Campaigning group, Global Witness, said on Thursday that action should also be taken against the senior bank employees involved.
"Today's move is very welcome, but cash fines are not enough of a deterrent. To stop this kind of flagrant rule breaking happening again, the FCA should take action against senior executives. The government must not water down new rules to do that if it is serious about tackling financial crime," Stuart McWilliam, senior campaigner at Global Witness, said in a news release.
This is the second largest fine the bank has received from the U.K. in recent months.

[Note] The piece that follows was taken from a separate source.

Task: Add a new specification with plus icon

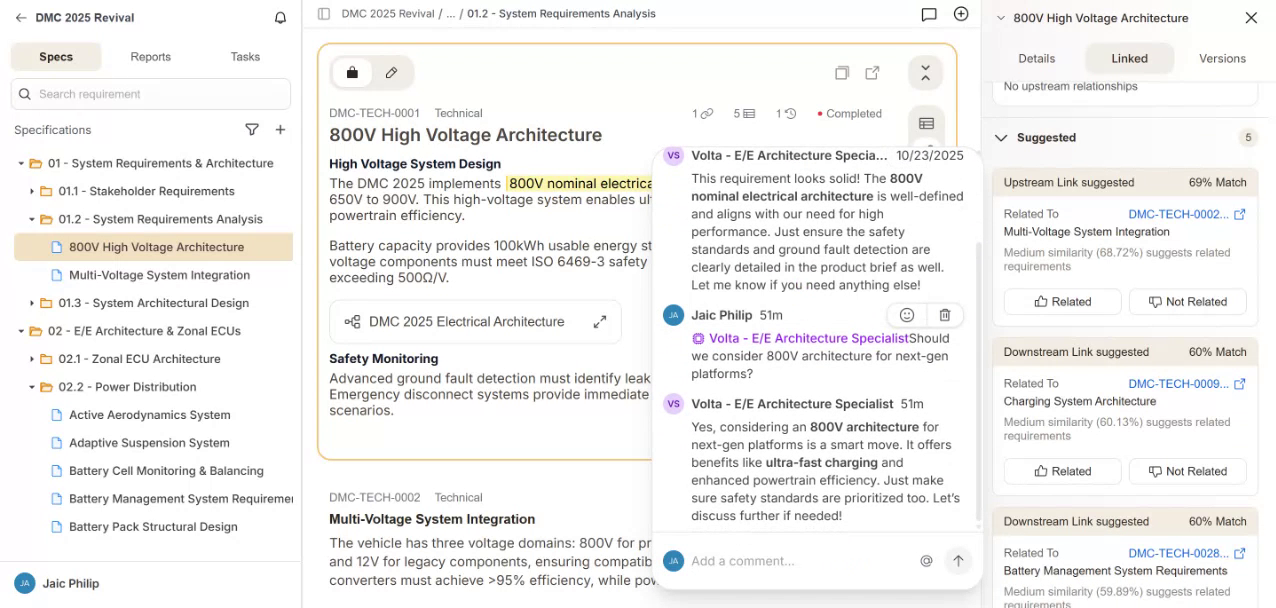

In May, it received a £284 million penalty, which was the biggest fine yet imposed by the FCA or the FSA.
This was for failing to control business practices in its foreign exchange business in London, in relation to the Libor currency market and interest rate rigging scandal that spun across several banks.
Barclays was also hit by fines in May from U.S. authorities, including the Federal Reserve and the Justice Department.
Meanwhile on Wednesday, a class action law suit was filed in New York against 10 major banks, including Barclays, for allegedly colluding to prevent the trading of interest rate swaps on electronic exchanges. This allegedly prevented competition emerging from non-bank players.
Earlier in the month, four employees of Barclays (and six from Deutsche Bank) were charged with conspiracy to defraud in relation to interest rate rigging, by the U.K.'s Serious Fraud Office.